DIRECTIONS FOR THIS TASK:
Reproduce exactly the lines from the one containing "[Account] (1987, 42)" through the last line of the data, both ends included.

SUPPLIED INFORMATION:
_ _ _ _ _ _ _
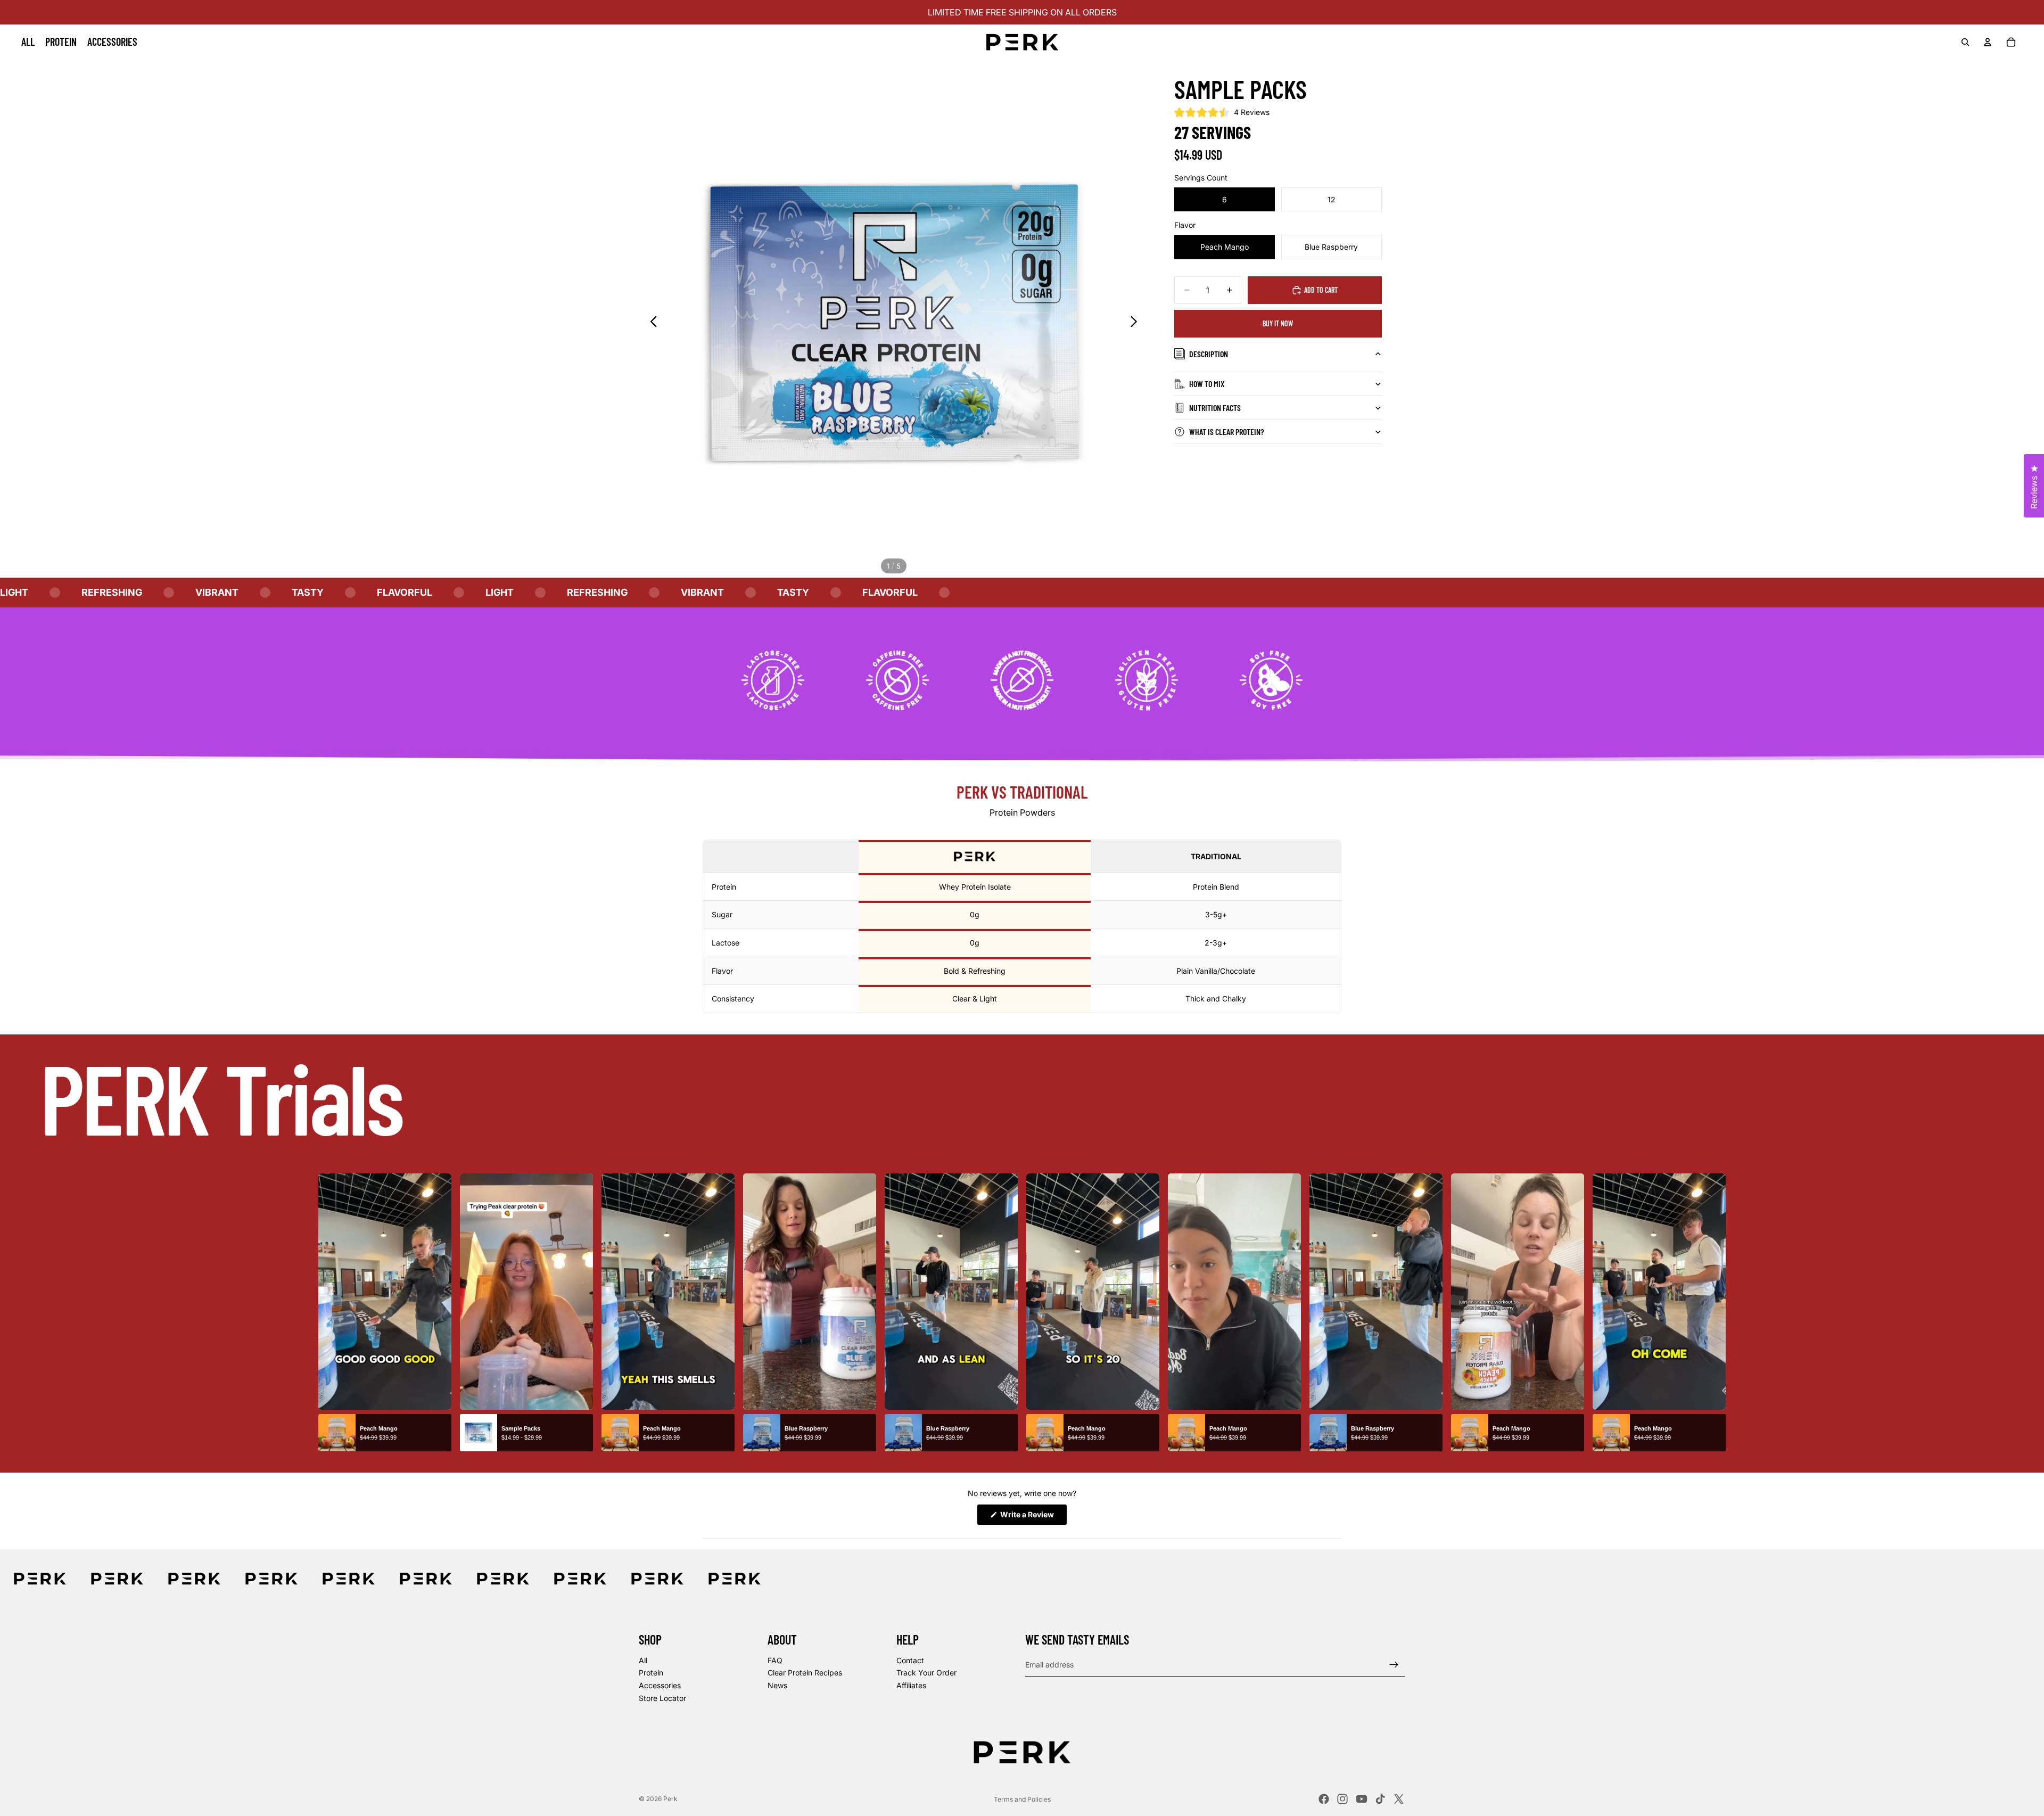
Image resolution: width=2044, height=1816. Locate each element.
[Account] (1987, 42)
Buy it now (1278, 323)
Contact (910, 1660)
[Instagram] (1342, 1799)
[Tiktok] (1380, 1799)
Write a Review (1033, 1517)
_ _ _ _ _ _ _
RESULT FOR THIS TASK:
[Account] (1987, 42)
Buy it now (1278, 323)
Contact (910, 1660)
[Instagram] (1342, 1799)
[Tiktok] (1380, 1799)
Write a Review (1033, 1517)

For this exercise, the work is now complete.